[SUPPLIED TEXT]
↓

Location
- 5550 North Lycee Bel Aire, Kansas 67226 United States
- 37°47′06″N 97°14′20″W﻿ / ﻿37.7849°N 97.2390°W

Information
- School type: Public, Magnet High School
- Established: 1990
- School board: www.usd259.org/boe
- School district: Wichita USD 259
- CEEB code: 173183
- Principal: Ben Myrick
- Teaching staff: 489.80 (FTE)
- Grades: 9 to 12
- Gender: coed
- Enrollment: 681 (2023-2024)
- Student to teacher ratio: 13.67
- Campus type: Urban
- Colors: Purple Silver
- Mascot: Griffin
- Communities served: Wichita, Bel Aire, Eastborough, Kechi, Park City
- Website: School website

= Northeast Magnet High School =

Northeast Magnet High School, known locally as Northeast, is a public magnet high school in Bel Aire, Kansas, United States. It is operated by Wichita USD 259 school district. Northeast Magnet High School was the first magnet high school in Kansas. The magnet areas at Northeast include visual arts, science, and law. Students are also exposed to mathematics and language arts. Since it is a pure (non-neighborhood) magnet school, there is no district boundary placed by the school district, meaning any high school age student within the Wichita district limits, can attend the school without requiring a special transfer, they still, however, are required to apply for the school, then students are selected at random to attend.

↑

[RECORDED INFORMATION]
↓

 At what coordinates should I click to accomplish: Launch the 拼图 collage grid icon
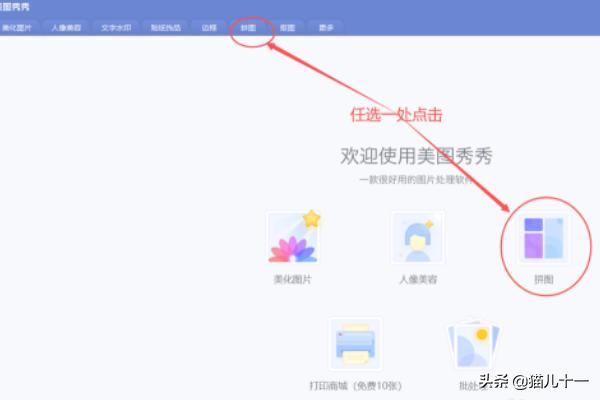click(x=543, y=238)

↑

[WORK INSTRUCTION 1]
According to the school profile, what distinction did Northeast Magnet High School hold in Kansas?
[WORK INSTRUCTION 2]
From the school profile, copy out everything from "Northeast Magnet High School, known" down to "random to attend." without any changes.

[OUTPUT 1]
It was the first magnet high school in Kansas.

[OUTPUT 2]
Northeast Magnet High School, known locally as Northeast, is a public magnet high school in Bel Aire, Kansas, United States. It is operated by Wichita USD 259 school district. Northeast Magnet High School was the first magnet high school in Kansas. The magnet areas at Northeast include visual arts, science, and law. Students are also exposed to mathematics and language arts. Since it is a pure (non-neighborhood) magnet school, there is no district boundary placed by the school district, meaning any high school age student within the Wichita district limits, can attend the school without requiring a special transfer, they still, however, are required to apply for the school, then students are selected at random to attend.